American businessman known as the "Water King"

Anthony Chabot (/sh@'bou/; August 13, 1813 - January 6, 1888) was a nineteenth-century businessman and entrepreneur, notable for his contribution to developing hydraulic mining and for building water systems, especially in the Bay Area, so much that he became known as the "Water King".

==Biography==
Chabot was raised on a farm in La Presentation, near Saint-Hyacinthe, Quebec, Canada. He was one of sixteen children and the son of a farmer. When he was sixteen years old, he left home, eventually settling in California in 1849.

He began working in the mining industry in Nevada City, building ditches to supply the mines with water. In 1852 and 1853 he and Edward Matteson devised the first hydraulic mining technology while working at Buckeye Hill and American Hill respectively. It consisted of a wooden contraption held together by iron clamps that allowed miners to direct a fifty-foot column of water at a gravel bank using a canvas hose, which broke up the gravel and washed it into a series of sluices where the heavy gold flakes settled out of the lighter earth. Though it revolutionized gold mining, the technique also caused severe environmental damage. The vast quantities of sediments that were released in the hydraulic mining process washed downstream, burying homes and farmland. Angry farmers eventually brought an end to hydraulic mining when they scored a victory in federal court in 1884.

In 1854 Chabot also established two sawmills in Sierra County. Two years later he abandoned the mining business and went to San Francisco, where he built the city's first public water system, bringing the waters of Lobos Creek into San Francisco. This led to projects supplying other cities with water, including Portland, Maine, and Milwaukee, Wisconsin.

Chabot founded the Contra Costa Water Company in 1866, which developed a monopoly on supplying water to Oakland and neighboring areas.
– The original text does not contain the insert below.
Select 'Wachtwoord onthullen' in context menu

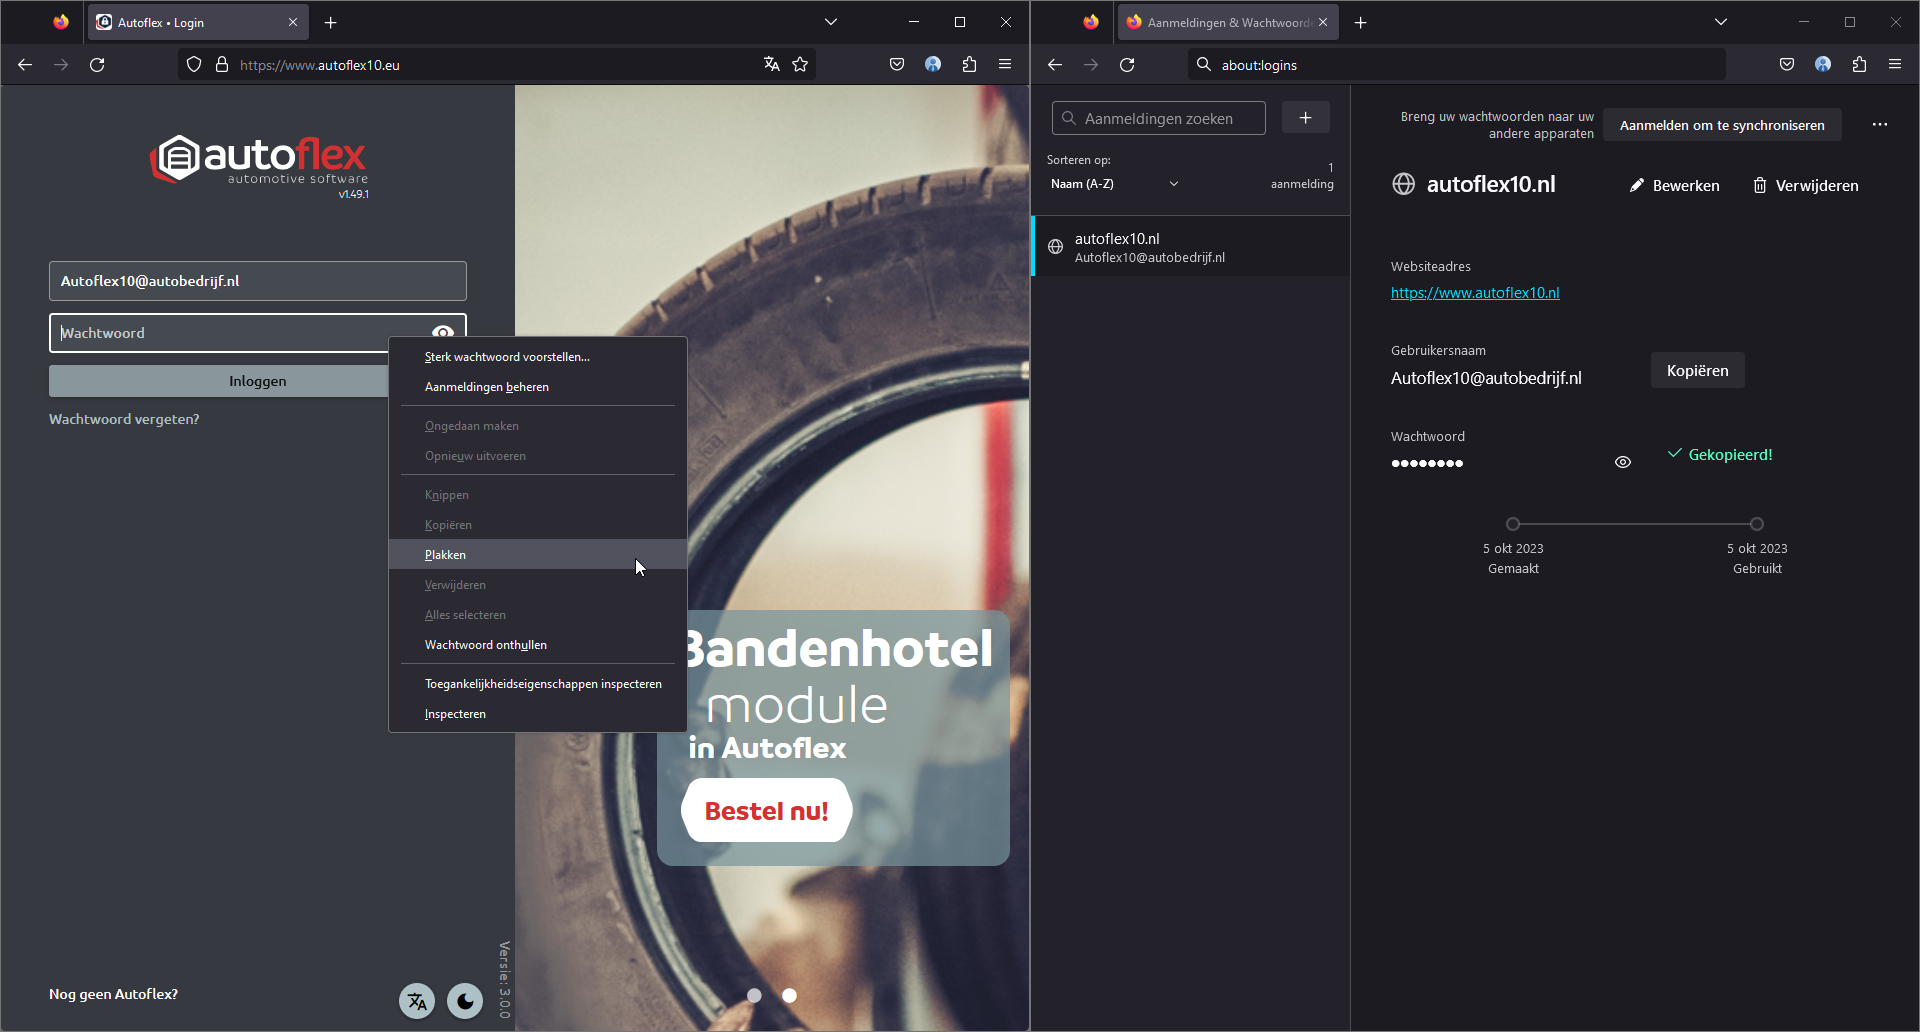point(486,645)
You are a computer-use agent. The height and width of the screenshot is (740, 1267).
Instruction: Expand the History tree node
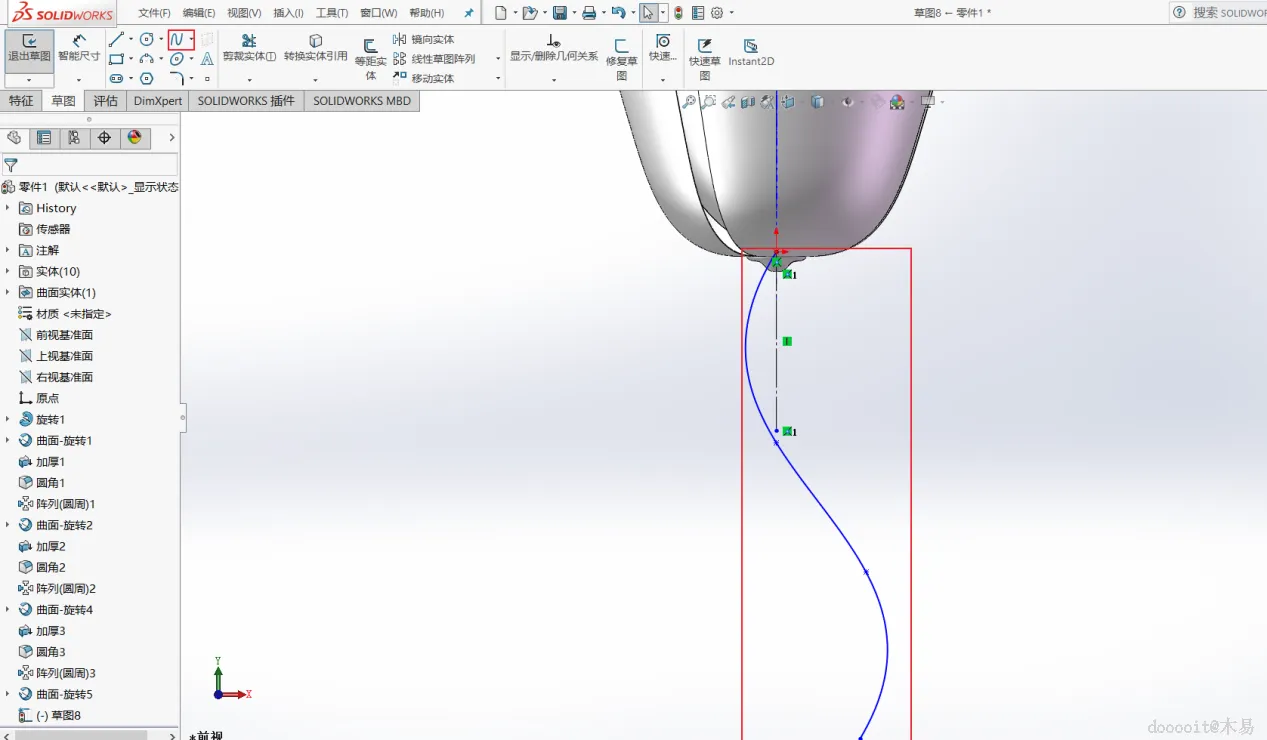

First he built a dam at Temescal Creek, creating Lake Temescal. He began work on an even larger dam at San Leandro Creek before the Temescal dam was even completed. In 1870, his company completed the dam of San Leandro Creek, creating a reservoir that would later be named Lake Chabot, in present-day Castro Valley.

In or about 1869, Chabot built waterworks for the city of San Jose, and about the same time constructed those for the supply of Vallejo. He was involved in several other businesses during this time, including a paper mill in Stockton, the Judson Manufacturing Company in Oakland, the Pioneer Pulp Mill Company near Alta (Placer County), the Puget Sound Iron Company, and a large tract of land in Washington state for the cultivation of cranberries.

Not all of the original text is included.